There are some poets who seem exciting when one reads them in youth, then others to replace them in our private galleries of respect are encountered in middle age, and then there are poets whose virtues one cannot really grasp until life has had its weird way with one and the excitement is no more than a mere memory, the respect well enough but the life-knowledge, everything. The best example of that for me would be this poet. Her work was produced in circumstances no poet who has not lived under a totalitarian regime can really expect to understand -- though as our own form of society continues to busy itself with the process of transformation from democracy to a universal dehumanizing mass obeisance before a triumphant global technological corporate authority, perhaps it becomes less difficult to see how the only way for Szymborska to persist with conscience in her art was to devise a strategy of indirection that allowed her to soften the hard truths into a shape more easily mistaken for compliance. And indeed it's her courage -- and of course her adroitness -- in working against the grain that is, for me, her great poetic strength. We simply don't see that in poets of great gifts any more; in our present culture, poetry that challenges the status quo, and rejects the bought situations that come with compliance, hasn't got a chance; and if by some miracle a poet of gifts and courage did arise, there would be one more quality needed, a sense of humour, in particular a sense of humour that does not take itself too seriously, and is based on an intrinsic modesty that regards things like awards and prizes -- in Szymborska's case, eventually, a Nobel Prize -- as pure encumbrances. Bigging yourself up, the essential operation among famous poets now, was inconceivable to her; she considered such inflation silly.

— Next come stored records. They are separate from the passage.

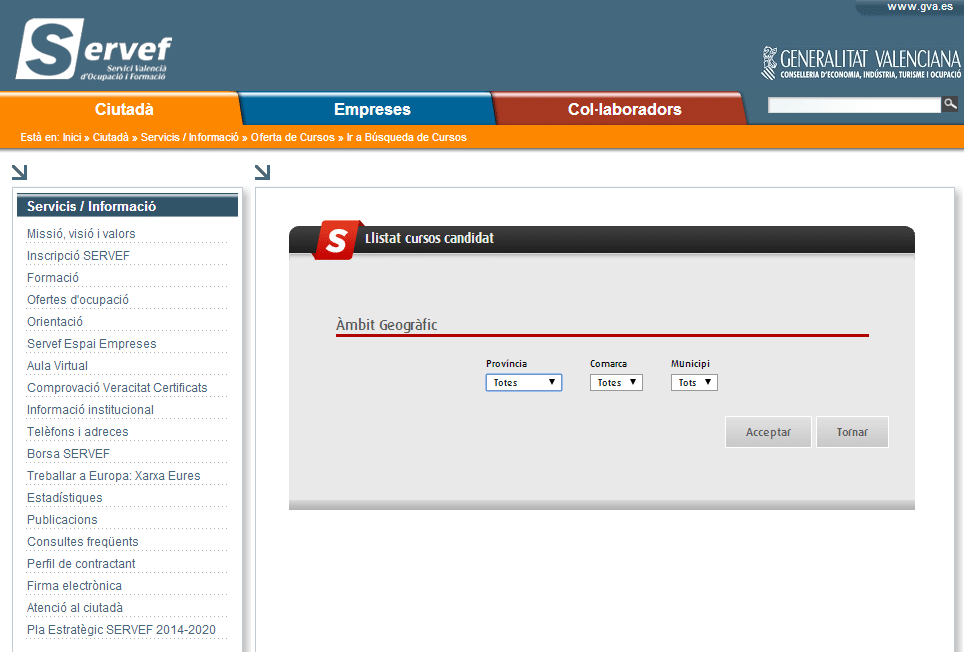The image size is (964, 652).
Task: Open the www.gva.es link
Action: tap(919, 7)
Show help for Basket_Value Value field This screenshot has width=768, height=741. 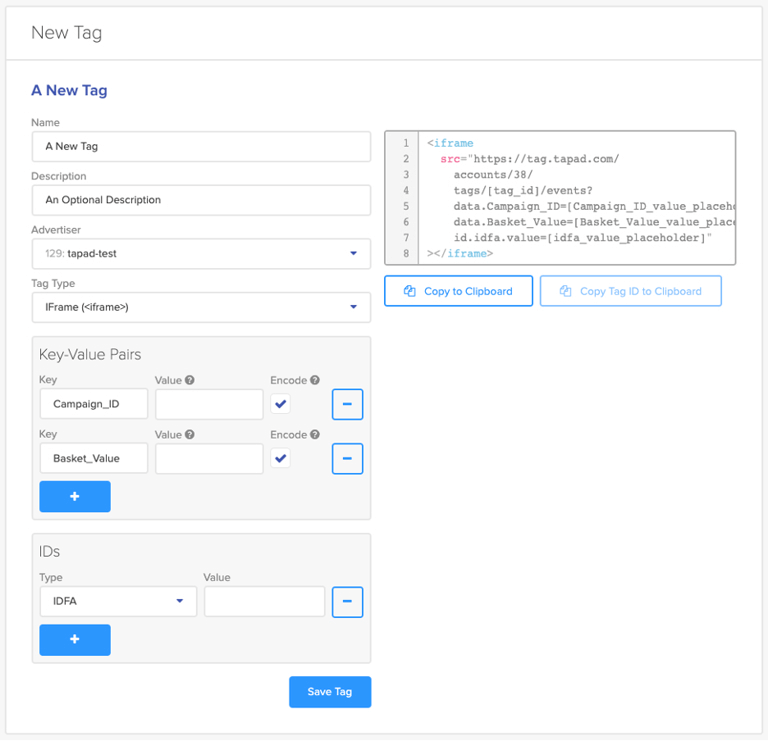190,435
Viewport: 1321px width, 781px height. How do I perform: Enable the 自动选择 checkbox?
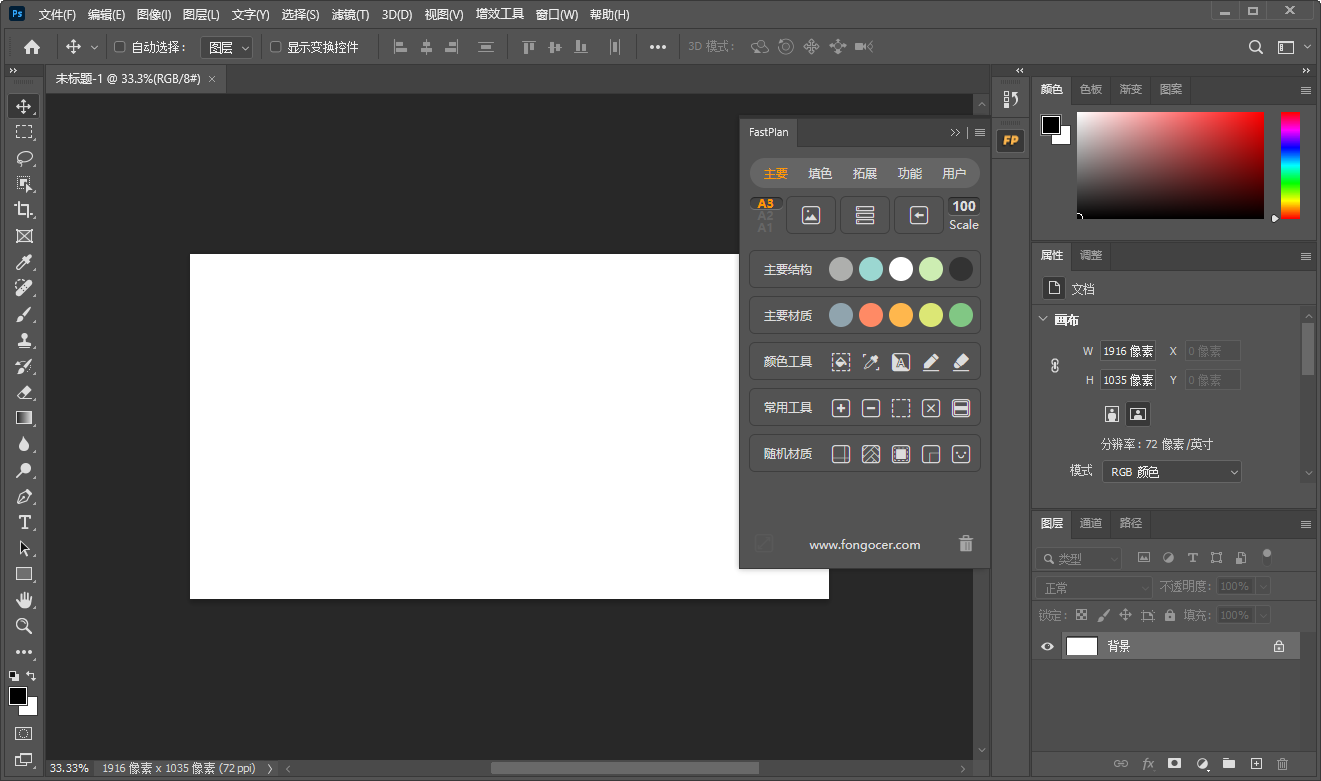click(120, 47)
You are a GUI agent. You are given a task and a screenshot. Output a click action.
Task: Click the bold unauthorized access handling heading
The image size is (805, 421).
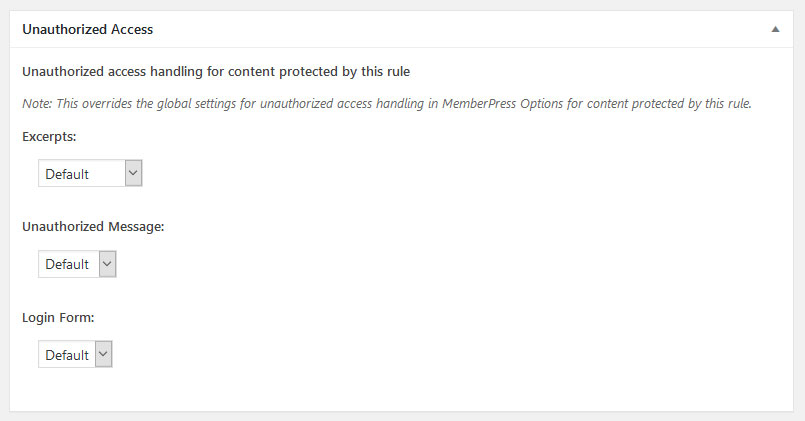click(x=216, y=72)
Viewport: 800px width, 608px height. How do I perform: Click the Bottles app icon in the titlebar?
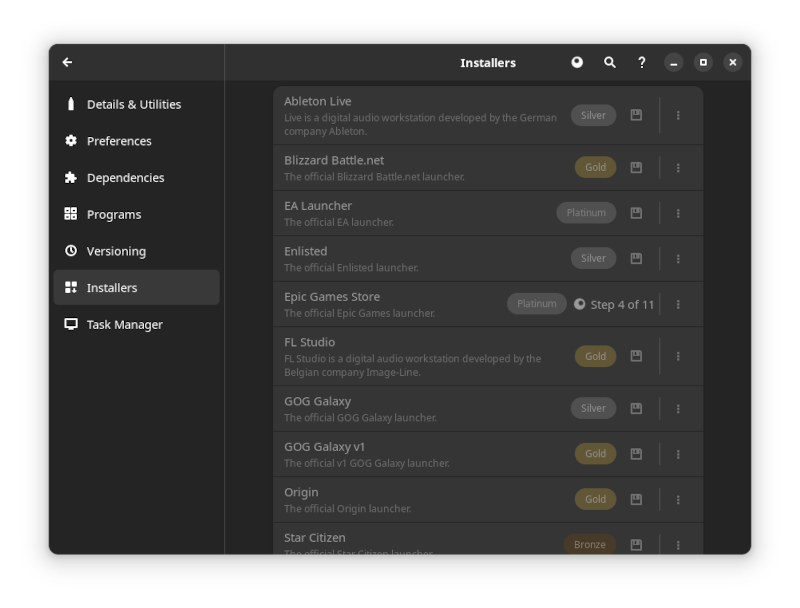tap(577, 62)
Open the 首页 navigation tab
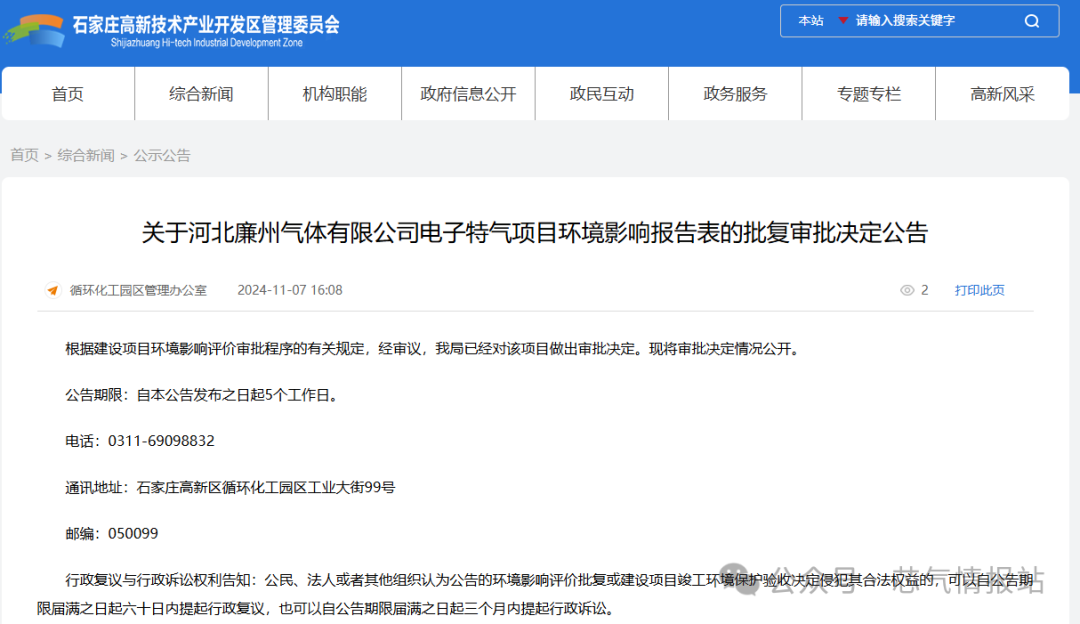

"When I write I always feel as if somebody was standing behind me and making funny faces. That is why I always keep focused and I avoid, as much as I may, big words".

If only the wisdom of that statement had to be digested before an eager aspirant was bestowed an MFA certificate, that certificate might perhaps begin to mean something.

David is right on when he points out that Szymborska has been served well by her translators, and this fact, along with the universality and wit and deep human truth of her poems, have made them surprisingly accessible to non-Polish-speaking audiences.

And glad you appreciated seeing the original version, your saying that makes it worth having taken the trouble to dig it up.Though we don't know Polish, I've found the Polish-language originals extremely useful in helping to get a sense of what Szymborska's doing, and also a sense of what her translators have done with that. At very worst, the original would always provide at least a visual framework. Seeing how the translators have re-disposed her blocks of statement, we can feel them working with units of thought much as she would have had to be working -- and we in turn, later, working with both her and them.